(Reuters) - Halliburton Co, the largest provider of pressure pumping services used in hydraulic fracturing, said on Thursday it had also been contacted by the U.S. government regarding potential antitrust issues in the pressure pumping market.
Halliburton said it had received an information request from the U.S. Department of Justice. Rival Baker Hughes Inc disclosed the receipt of a civil investigative demand from the DOJ on May 30 in a quarterly filing late on Wednesday.
“We understand there have been other participants in the industry who have received similar correspondence from the DOJ, and we do not believe that we are being singled out for any particular scrutiny,” Halliburton said in a statement, which added that it was cooperating with the investigation.
Halliburton did not disclose what information the government was seeking.
Baker Hughes said the request for documents and information covered the two years prior to May 30.

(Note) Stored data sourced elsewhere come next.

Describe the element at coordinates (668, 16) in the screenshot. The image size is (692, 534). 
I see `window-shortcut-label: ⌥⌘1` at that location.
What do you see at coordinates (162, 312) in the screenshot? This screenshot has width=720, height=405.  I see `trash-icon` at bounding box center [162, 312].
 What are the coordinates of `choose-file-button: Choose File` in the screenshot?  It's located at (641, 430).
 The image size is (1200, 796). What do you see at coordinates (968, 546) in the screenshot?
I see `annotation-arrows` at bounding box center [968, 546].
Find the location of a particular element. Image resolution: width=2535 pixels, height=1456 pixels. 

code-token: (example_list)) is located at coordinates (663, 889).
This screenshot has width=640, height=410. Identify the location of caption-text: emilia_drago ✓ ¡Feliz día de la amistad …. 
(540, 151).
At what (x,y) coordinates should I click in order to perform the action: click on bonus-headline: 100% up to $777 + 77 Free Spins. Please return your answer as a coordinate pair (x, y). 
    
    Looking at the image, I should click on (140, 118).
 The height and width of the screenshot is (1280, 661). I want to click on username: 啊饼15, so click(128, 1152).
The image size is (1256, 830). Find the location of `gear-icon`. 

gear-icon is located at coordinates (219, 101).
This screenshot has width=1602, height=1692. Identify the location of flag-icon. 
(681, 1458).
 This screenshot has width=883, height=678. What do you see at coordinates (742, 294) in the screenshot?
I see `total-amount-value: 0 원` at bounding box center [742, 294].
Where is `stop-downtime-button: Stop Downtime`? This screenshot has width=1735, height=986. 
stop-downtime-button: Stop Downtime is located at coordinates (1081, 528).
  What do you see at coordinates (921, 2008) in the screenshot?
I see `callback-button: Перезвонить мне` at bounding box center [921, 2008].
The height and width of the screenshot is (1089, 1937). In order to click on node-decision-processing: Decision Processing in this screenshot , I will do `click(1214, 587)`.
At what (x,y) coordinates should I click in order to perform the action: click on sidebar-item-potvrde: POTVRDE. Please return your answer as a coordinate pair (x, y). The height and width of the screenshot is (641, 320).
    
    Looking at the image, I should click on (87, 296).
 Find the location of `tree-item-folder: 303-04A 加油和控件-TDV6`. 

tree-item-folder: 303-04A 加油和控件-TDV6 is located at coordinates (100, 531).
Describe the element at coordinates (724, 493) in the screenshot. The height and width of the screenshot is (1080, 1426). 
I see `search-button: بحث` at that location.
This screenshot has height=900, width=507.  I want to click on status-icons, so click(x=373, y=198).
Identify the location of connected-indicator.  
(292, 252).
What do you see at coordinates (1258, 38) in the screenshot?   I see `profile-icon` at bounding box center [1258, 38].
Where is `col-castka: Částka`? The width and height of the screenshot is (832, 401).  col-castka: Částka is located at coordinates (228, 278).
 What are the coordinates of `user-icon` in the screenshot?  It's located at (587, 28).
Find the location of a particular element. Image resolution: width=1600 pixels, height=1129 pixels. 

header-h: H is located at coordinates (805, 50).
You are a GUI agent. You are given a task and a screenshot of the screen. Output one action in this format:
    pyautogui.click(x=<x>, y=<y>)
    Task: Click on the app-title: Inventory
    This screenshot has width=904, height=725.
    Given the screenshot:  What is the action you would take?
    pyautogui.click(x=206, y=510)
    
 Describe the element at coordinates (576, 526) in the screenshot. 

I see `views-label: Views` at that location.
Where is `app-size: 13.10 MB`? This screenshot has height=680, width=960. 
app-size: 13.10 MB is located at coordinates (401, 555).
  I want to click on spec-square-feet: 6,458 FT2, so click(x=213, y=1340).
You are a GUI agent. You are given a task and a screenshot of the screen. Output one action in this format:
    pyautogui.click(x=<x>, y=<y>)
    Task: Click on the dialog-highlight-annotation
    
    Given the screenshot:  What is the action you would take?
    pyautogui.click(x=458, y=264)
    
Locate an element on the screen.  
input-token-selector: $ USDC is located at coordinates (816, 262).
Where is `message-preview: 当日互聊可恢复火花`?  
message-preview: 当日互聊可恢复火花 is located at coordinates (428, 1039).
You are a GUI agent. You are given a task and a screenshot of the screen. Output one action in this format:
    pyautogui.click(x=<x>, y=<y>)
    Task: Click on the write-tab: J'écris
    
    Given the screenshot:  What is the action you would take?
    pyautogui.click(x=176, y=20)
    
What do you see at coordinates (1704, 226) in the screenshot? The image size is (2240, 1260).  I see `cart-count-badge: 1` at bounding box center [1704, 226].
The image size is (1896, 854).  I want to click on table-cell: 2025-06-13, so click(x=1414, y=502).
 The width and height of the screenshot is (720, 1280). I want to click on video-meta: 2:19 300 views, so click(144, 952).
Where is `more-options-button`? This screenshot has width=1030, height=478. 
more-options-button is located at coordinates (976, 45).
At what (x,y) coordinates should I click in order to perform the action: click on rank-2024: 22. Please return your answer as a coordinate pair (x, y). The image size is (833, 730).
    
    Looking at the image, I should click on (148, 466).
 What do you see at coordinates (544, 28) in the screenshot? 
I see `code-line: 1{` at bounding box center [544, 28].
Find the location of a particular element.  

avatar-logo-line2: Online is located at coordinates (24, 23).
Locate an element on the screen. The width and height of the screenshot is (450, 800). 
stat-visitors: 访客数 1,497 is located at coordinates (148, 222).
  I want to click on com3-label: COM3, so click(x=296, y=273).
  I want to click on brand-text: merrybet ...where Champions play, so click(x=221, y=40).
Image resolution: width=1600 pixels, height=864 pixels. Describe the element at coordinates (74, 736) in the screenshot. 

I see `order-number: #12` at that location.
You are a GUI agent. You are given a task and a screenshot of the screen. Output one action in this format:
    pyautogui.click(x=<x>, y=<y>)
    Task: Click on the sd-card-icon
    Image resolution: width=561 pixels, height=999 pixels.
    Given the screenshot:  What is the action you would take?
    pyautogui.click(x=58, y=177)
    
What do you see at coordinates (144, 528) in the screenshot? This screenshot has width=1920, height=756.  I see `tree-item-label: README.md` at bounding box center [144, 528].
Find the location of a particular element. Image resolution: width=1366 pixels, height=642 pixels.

The year 2011 was a significant year for the pressure pumping market, during which capacity in North America expanded by an estimated 50 percent.
That has left the market severely oversupplied with pumping equipment for the past year and a half amid a prolonged slump in natural gas prices. The drop in gas prices led to a sharp drop in gas-directed drilling to an 18-year low in June.
The glut in equipment even forced FTS International, owner of North America’s fourth-largest pressure pumping fleet - behind Halliburton, Schlumberger and Baker - to withdraw its initial public offering late last year.